Many Americans are spending a significant portion of their income on housing. High costs affect family savings and the general finances of an average household.
Business journalists can explore this issue by looking through different data and resources. Here’s where to start.
What is the latest data?
Harvard University’s Joint Center for Housing Studies released the 2019 State of the Nation’s Housing report which indicates that too many people in America are spending a great portion of their income on housing. According to the document, about a third of all households are paying more than 30% of their incomes for housing. The Habitat for Humanity considers such families “cost-burdened” by housing. So does the U.S. Department of Housing and Urban Development.
State of the Nation’s 2019 report connects high prices on houses and rents with a “shortfall in new homes” stating that modest-income households are among those who particularly struggle. Based on National Low-Income Housing Coalition’s report published in March 2019, the U.S. is short on seven million affordable housing units for extremely low-income renter households. These surveys raise a question whether the market is actually capable of providing broader and therefore, more affordable choice of housing in the future.
According to Statista, 2018 data shows that more than a third of those renting a place “did not own a home, because they couldn’t afford one.”
Sacrifices for better housing
Studies show that Americans have to make sacrifices and choose between better housing and other regular expenses.
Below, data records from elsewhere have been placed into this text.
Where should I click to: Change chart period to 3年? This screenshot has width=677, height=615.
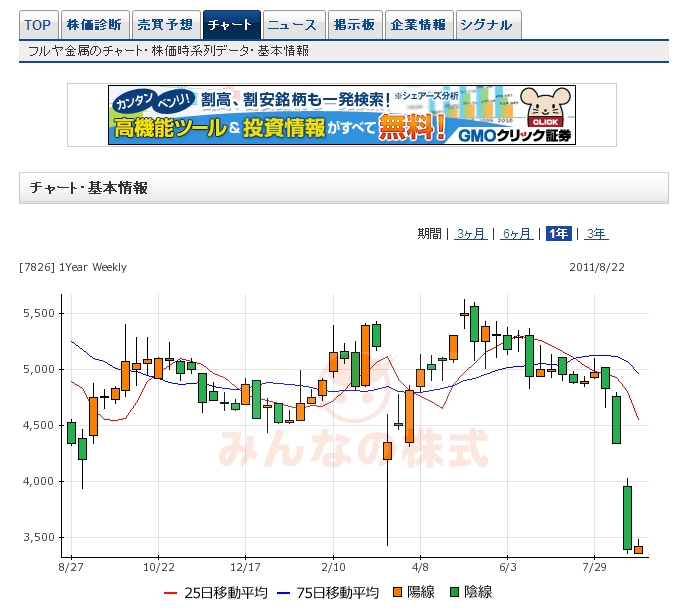click(596, 234)
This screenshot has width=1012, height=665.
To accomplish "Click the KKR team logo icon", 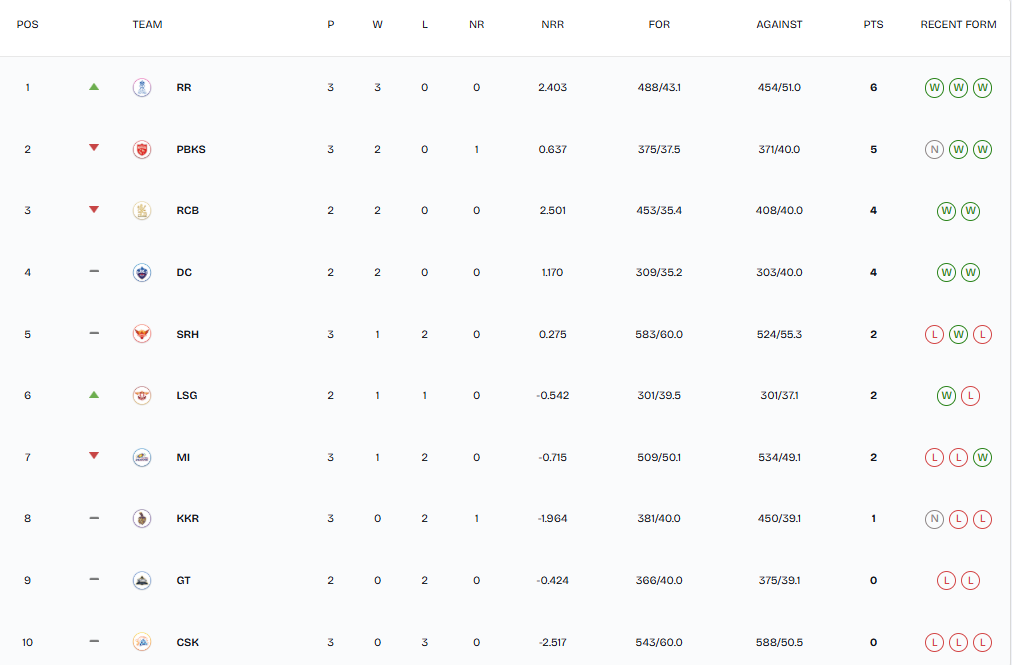I will [x=142, y=519].
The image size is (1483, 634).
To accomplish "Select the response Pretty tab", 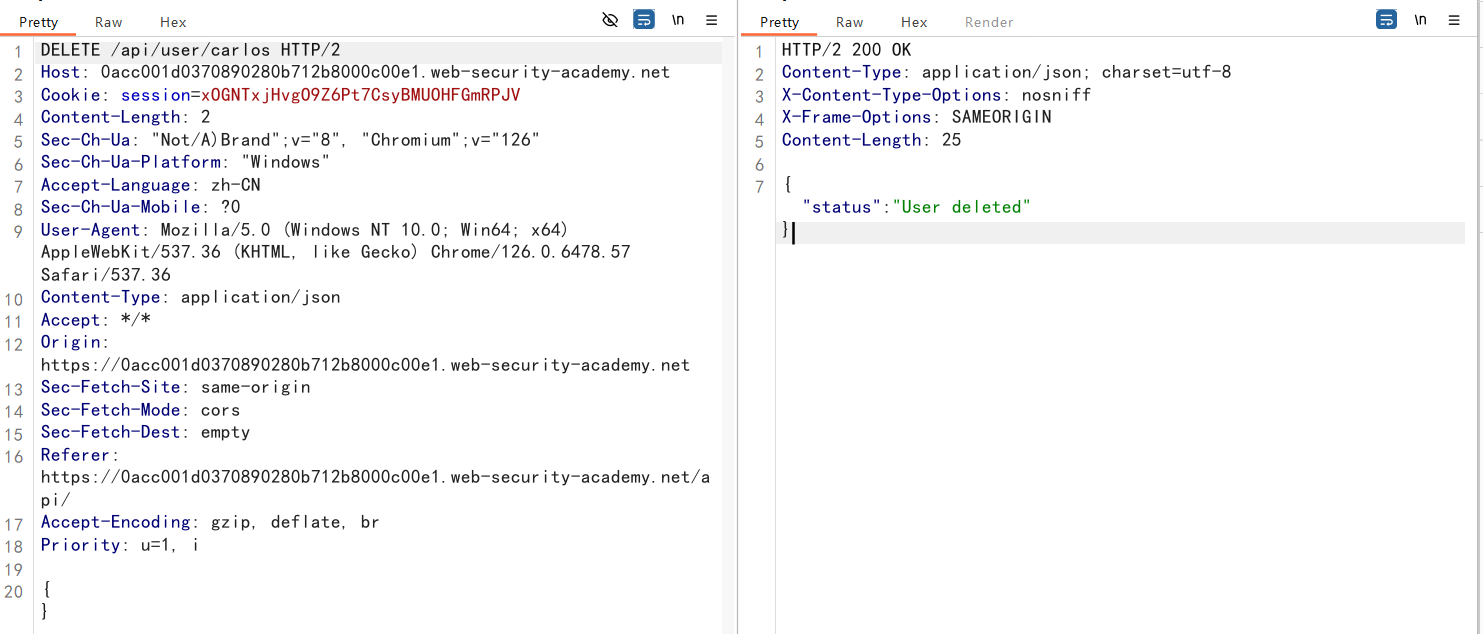I will click(x=780, y=22).
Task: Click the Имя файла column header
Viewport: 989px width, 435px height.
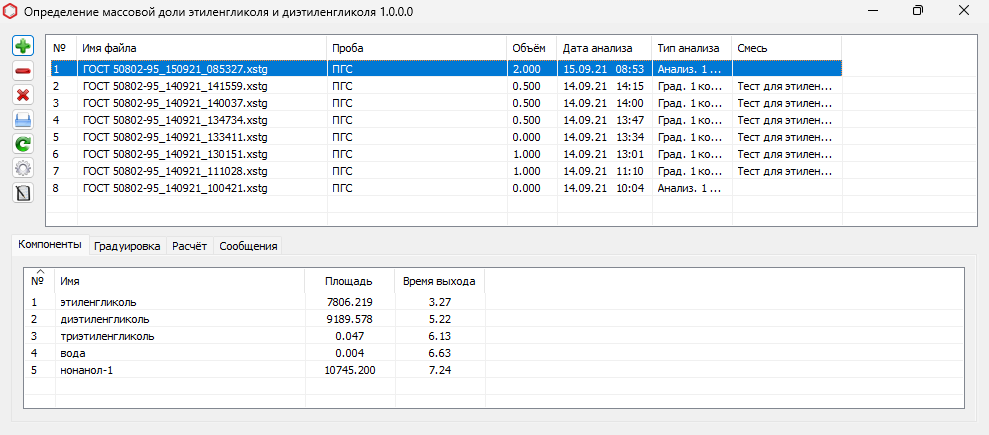Action: click(200, 48)
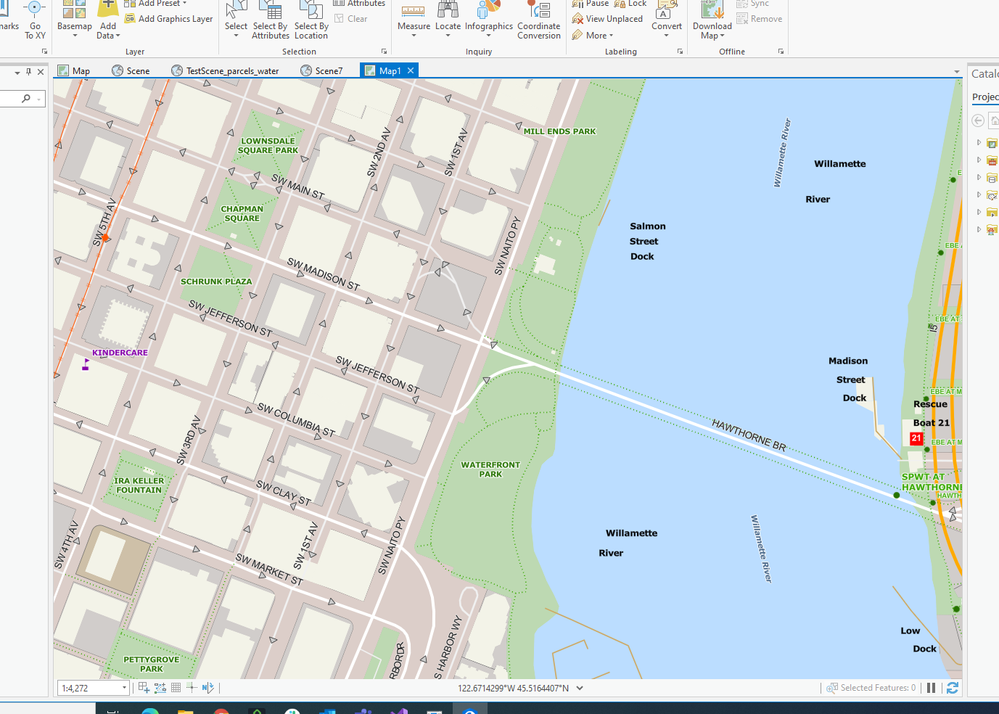
Task: Expand the More labeling dropdown
Action: pyautogui.click(x=593, y=36)
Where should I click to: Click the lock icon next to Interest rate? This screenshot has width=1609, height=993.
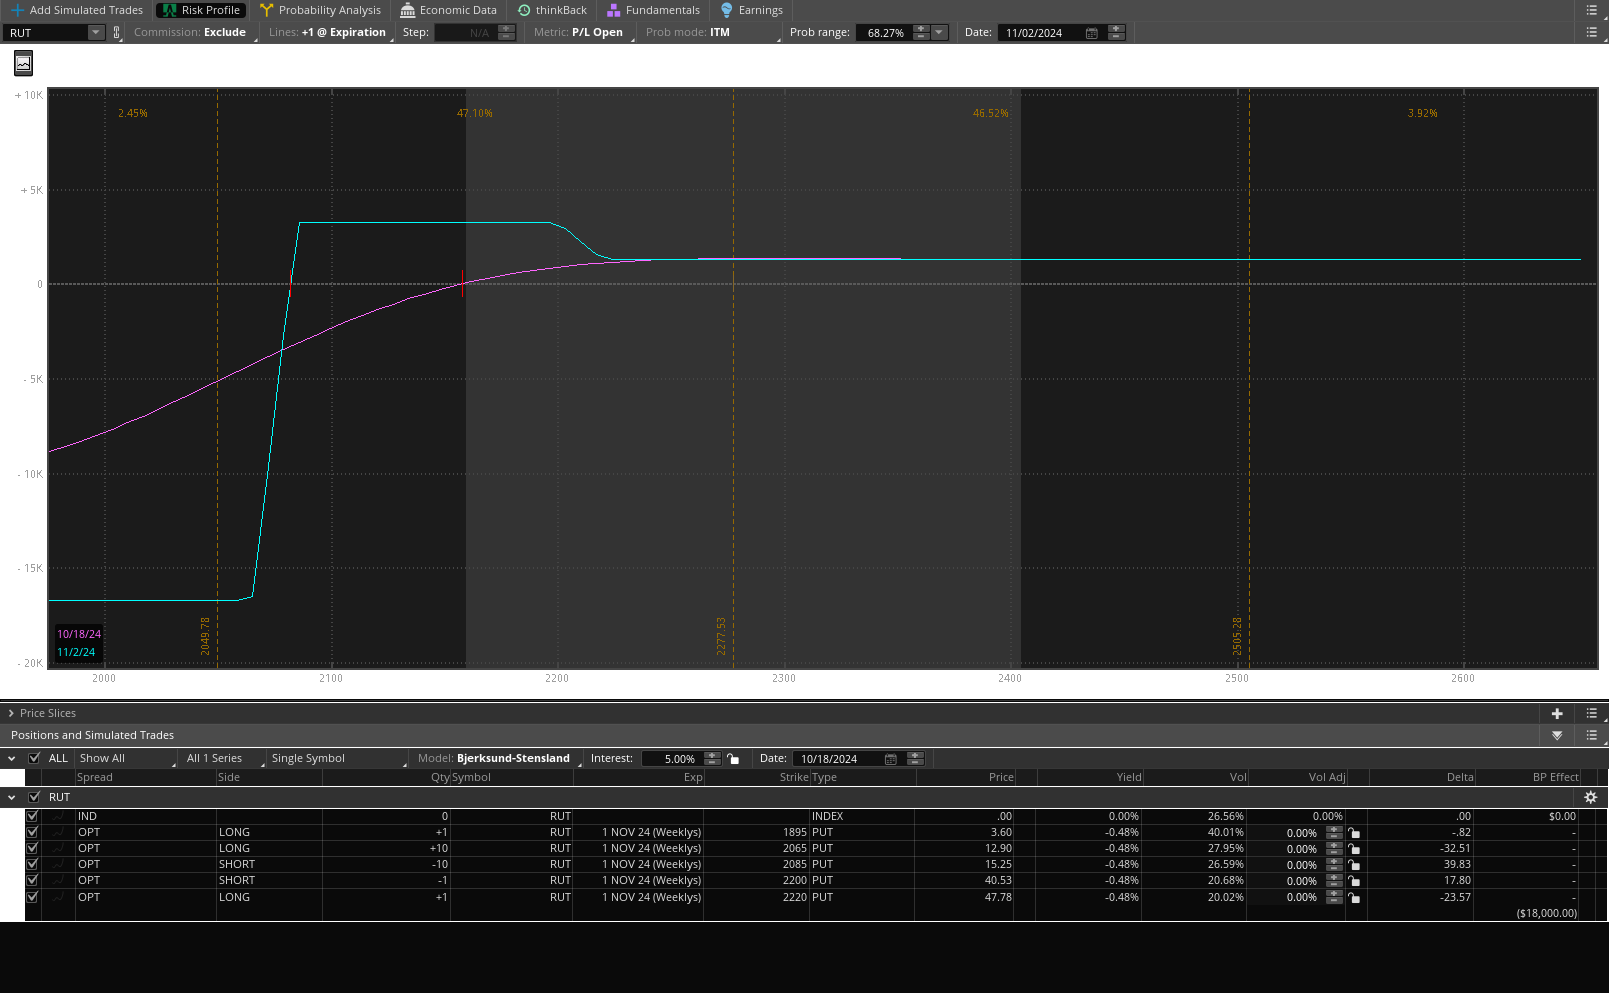(x=733, y=759)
Harvard University’s Housing study showed that low-income families who deal with high housing costs have to make certain sacrifices. These sacrifices include expenses on health care, transportation, food and retirement savings. Severely burdened households spend 77 percent less on healthcare. According to the report, cutting health care expenses have serious consequences for well-being, especially for children or older adults who need adequate nutrition and medical care.
The Habitat for Humanity says that more than half of American adults had to make at least one trade-off at some point in their lives to pay for housing. Taking second jobs and moving to less safe neighborhoods are among the decisions that they have to make to afford housing.
How to localize the issue?
How affordable is the state or the city in your coverage area? What is the average cost of housing? Cost of living? Where does the area stands on national scale? There are plenty of resources that business reporters can use to find answers to those questions. For example, Realtor.com provides the latest economic data and statistics from the industry. Its 2019 housing forecast predicts even more burden for buyers and sellers. The website also offers possible sales and price growth for 100 largest U.S. Metros. Statista offers U.S. Affordable housing statistics, including number of cost burdened households and most affordable metro areas. Local real estate agencies may also provide surveys and statistics on smaller markets.
Business journalists can also compare local construction statistics. For example, how many low cost houses were built in the last five years compared to luxury apartments.
Look through Federal Expenditures on housing programs and focus on changes in recent years. Curbed reported that Mortgage-Interest deduction “will cost the federal government $27.4 billion in lost revenue”.
It’s worth looking into the HOME Investments Partnerships Program (HOME) that is the largest Federal Block grant program. It offers grants to States and local governments so that they could fund activities like building, buying, rehabilitating and providing assistance to low-income families. There is also the National Housing Trust Fund (HTF) which supports new construction, reconstruction or acquisition for extremely low-income families or for those who are below poverty line.